Ни один из бессмертных не одарит таким великодушием, не потребовав заплатить мучительную цену взамен. Особенно тот, кто любит театральные жесты, как Никодим Сен-Жермен. Однажды, несколько лет назад, Бастьян был свидетелем того, как дядя взял со своего врага фунт плоти в буквальном смысле этого слова, медленно содрал с мужчины кожу, наслаждаясь каждым его криком. Тогда Бастьяну было девять. И тогда все было честно, ведь тот враг убил его отца.
В душе у Бастьяна зародилось беспокойство.
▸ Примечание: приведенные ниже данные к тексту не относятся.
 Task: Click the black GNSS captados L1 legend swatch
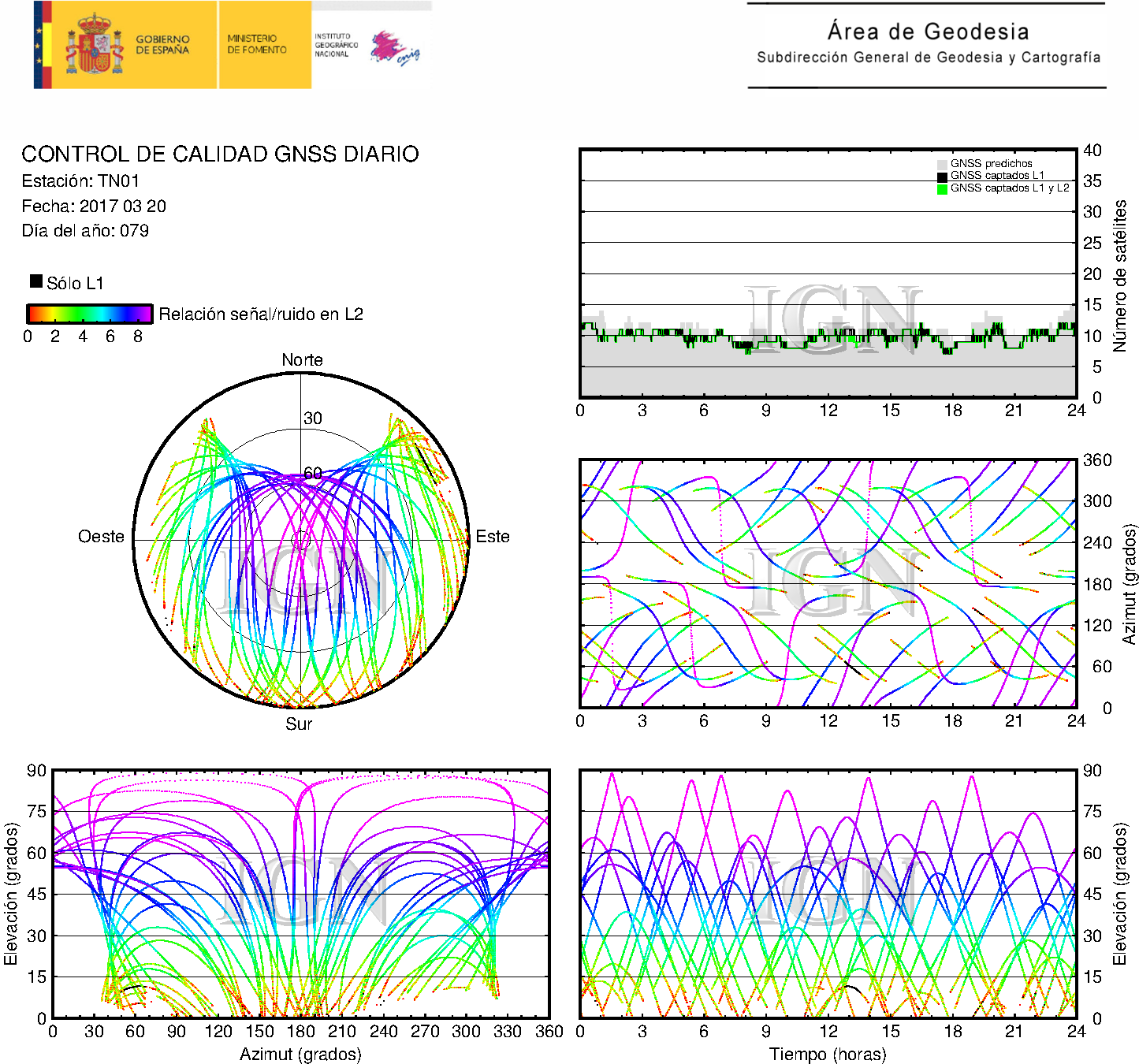[942, 177]
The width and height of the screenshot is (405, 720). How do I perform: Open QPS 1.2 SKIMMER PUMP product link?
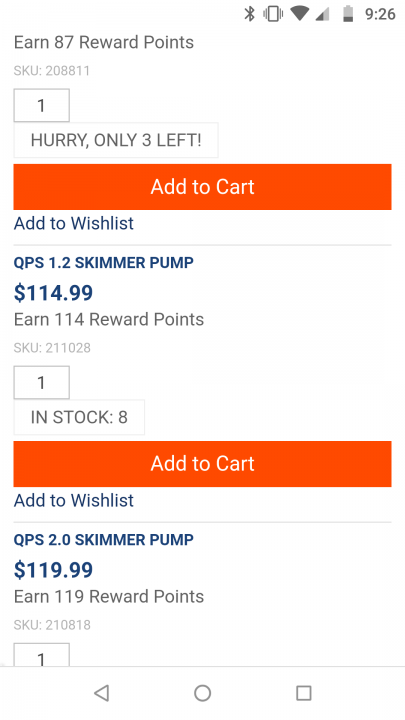[104, 263]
Без сомнений, внезапная смена решения дяди имела под собой недобрые умыслы. Тем не менее Бастьян пробормотал слова благодарности и отправился вдоль бального зала, останавливаясь, только чтобы кивнуть тем, кто попадался ему на пути. Извиняясь и уходя, обещая обязательно вернуться.
Сейчас он мог думать только о Селине. О том, чтобы сказать ей: что бы ни говорил ей дядя, сам Бастьян не разделяет эти решения.
Хотя вряд ли ей вообще нужны его подтверждения. Но все же.
Одобрительная улыбка растянула губы Бастьяна, когда он вспомнил, как она ворвалась в бальный зал с двухчасовым опозданием, в своем траурном наряде, со своим самоуверенным взглядом, которому мог бы позавидовать сам дьявол. Это была одна из главных причин, почему Бастьяну нравилась Селина. Ее не волновало мнение окружающих.
Бастьян остановился у тяжелых дубовых дверей, ведущих на террасу, озадачившись тем, что те оказались закрыты изнутри. Напрягшись, он отворил замок, вышел на балкон, и… холод закрался ему под кожу от увиденного.
Там никого не было. Ни души под фиолетовым ночным небом.
Селины Руссо не было на террасе.
Стиснув зубы так, что свело челюсти, Бастьян подскочил к пустому бордюру, его глаза пробежали по округе. Он не обладал сверхъестественными талантами, как его дядя. Не видел сквозь тьму, не мог учуять запах крови за сотни миль. И уж точно не мог знать, что происходит, сквозь время и пространство.